## SUPPLIED RECORDS
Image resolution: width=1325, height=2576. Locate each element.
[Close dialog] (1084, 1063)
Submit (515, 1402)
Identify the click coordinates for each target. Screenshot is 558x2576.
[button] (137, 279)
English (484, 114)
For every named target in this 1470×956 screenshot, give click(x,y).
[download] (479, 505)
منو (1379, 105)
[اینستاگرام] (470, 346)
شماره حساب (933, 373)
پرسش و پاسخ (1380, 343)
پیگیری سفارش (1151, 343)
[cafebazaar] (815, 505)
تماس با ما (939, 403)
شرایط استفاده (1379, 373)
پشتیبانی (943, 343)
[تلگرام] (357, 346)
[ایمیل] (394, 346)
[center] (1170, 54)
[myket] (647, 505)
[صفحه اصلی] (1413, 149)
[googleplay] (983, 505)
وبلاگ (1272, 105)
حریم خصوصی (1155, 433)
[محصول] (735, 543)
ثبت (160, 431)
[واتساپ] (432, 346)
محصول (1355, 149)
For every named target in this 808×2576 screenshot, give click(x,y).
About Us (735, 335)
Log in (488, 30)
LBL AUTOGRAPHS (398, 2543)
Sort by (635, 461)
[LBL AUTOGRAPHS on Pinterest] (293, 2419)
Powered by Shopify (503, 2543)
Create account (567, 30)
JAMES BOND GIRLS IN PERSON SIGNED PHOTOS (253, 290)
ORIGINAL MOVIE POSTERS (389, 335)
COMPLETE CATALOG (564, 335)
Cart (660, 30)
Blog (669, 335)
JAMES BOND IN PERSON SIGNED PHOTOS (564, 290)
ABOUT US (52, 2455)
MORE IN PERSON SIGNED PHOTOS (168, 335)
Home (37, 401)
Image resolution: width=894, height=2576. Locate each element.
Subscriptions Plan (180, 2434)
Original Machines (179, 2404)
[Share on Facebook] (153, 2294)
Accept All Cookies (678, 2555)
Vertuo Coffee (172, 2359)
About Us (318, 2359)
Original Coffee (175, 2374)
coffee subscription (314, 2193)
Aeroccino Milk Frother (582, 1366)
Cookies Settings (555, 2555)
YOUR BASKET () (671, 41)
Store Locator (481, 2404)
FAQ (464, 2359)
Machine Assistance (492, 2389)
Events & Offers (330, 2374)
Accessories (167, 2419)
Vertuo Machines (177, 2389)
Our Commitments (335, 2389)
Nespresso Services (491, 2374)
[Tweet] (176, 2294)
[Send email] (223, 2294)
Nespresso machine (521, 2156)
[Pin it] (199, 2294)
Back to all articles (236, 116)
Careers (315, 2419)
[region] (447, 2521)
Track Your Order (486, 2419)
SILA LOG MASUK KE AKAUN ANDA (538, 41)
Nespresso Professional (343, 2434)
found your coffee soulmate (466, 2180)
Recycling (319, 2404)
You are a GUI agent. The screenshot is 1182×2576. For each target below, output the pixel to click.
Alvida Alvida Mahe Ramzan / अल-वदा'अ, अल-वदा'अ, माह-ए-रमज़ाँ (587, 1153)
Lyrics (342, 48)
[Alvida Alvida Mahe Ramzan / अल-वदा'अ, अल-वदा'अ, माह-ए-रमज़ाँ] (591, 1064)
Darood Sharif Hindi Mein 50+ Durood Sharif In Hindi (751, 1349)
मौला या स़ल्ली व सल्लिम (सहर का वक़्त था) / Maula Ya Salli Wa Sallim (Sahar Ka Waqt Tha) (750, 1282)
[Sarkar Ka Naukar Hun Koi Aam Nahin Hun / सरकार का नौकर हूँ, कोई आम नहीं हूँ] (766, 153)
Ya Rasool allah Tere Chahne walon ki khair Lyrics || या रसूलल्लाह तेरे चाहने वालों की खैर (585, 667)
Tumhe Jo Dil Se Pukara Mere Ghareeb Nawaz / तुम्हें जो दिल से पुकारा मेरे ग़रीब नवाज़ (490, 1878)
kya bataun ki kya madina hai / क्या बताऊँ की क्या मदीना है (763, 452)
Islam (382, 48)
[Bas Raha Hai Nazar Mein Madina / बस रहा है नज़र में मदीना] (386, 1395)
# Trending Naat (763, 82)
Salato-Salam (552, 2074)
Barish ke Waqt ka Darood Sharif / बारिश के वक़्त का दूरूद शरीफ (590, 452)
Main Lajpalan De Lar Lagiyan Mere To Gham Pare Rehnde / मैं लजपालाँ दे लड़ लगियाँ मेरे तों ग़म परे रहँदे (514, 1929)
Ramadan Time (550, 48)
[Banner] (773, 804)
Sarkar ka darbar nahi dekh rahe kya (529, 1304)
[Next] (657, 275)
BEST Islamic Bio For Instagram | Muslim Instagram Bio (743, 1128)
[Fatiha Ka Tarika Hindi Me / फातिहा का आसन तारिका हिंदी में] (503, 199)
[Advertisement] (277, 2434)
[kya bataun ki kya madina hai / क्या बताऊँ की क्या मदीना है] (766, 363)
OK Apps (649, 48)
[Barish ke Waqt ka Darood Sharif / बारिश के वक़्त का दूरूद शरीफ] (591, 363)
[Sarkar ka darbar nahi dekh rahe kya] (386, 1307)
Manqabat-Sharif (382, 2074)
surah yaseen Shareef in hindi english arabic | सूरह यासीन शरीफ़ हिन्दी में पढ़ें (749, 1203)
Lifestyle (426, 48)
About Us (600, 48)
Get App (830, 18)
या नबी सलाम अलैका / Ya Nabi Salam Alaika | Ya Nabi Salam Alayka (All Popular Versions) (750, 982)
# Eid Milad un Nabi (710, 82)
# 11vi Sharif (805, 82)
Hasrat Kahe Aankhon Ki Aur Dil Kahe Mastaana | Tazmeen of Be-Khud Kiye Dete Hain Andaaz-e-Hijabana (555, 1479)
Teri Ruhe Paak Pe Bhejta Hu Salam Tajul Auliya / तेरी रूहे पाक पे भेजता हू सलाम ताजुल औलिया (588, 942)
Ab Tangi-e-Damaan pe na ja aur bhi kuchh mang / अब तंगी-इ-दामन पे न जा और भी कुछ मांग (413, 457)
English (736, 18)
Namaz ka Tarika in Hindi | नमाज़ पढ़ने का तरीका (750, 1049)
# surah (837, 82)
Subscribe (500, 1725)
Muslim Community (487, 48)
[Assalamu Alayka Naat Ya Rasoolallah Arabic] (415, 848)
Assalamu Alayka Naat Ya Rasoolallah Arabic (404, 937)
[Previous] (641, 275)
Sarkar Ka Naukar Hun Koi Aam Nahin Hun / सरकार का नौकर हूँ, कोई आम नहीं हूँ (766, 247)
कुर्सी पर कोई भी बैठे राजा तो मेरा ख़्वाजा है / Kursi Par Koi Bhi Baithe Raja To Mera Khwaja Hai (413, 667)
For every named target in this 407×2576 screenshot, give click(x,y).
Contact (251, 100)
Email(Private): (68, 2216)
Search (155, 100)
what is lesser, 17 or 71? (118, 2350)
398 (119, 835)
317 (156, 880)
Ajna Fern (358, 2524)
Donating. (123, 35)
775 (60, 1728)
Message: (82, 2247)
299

## REQUIRED ACTION
Exactly as written, reproduce the lines of the data above from the first line through the line where "Vertuo Coffee (172, 2359)" appears.

## WRITTEN RESPONSE
Image resolution: width=1325, height=2576. Locate each element.
[Close dialog] (1084, 1063)
Submit (515, 1402)
Identify the click coordinates for each target. Screenshot is 558x2576.
[button] (137, 279)
English (484, 114)
For every named target in this 1470×956 screenshot, give click(x,y).
[download] (479, 505)
منو (1379, 105)
[اینستاگرام] (470, 346)
شماره حساب (933, 373)
پرسش و پاسخ (1380, 343)
پیگیری سفارش (1151, 343)
[cafebazaar] (815, 505)
تماس با ما (939, 403)
شرایط استفاده (1379, 373)
پشتیبانی (943, 343)
[تلگرام] (357, 346)
[ایمیل] (394, 346)
[center] (1170, 54)
[myket] (647, 505)
[صفحه اصلی] (1413, 149)
[googleplay] (983, 505)
وبلاگ (1272, 105)
حریم خصوصی (1155, 433)
[محصول] (735, 543)
ثبت (160, 431)
[واتساپ] (432, 346)
محصول (1355, 149)
For every named target in this 808×2576 screenshot, give click(x,y).
About Us (735, 335)
Log in (488, 30)
LBL AUTOGRAPHS (398, 2543)
Sort by (635, 461)
[LBL AUTOGRAPHS on Pinterest] (293, 2419)
Powered by Shopify (503, 2543)
Create account (567, 30)
JAMES BOND GIRLS IN PERSON SIGNED PHOTOS (253, 290)
ORIGINAL MOVIE POSTERS (389, 335)
COMPLETE CATALOG (564, 335)
Cart (660, 30)
Blog (669, 335)
JAMES BOND IN PERSON SIGNED PHOTOS (564, 290)
ABOUT US (52, 2455)
MORE IN PERSON SIGNED PHOTOS (168, 335)
Home (37, 401)
Image resolution: width=894, height=2576. Locate each element.
Subscriptions Plan (180, 2434)
Original Machines (179, 2404)
[Share on Facebook] (153, 2294)
Accept All Cookies (678, 2555)
Vertuo Coffee (172, 2359)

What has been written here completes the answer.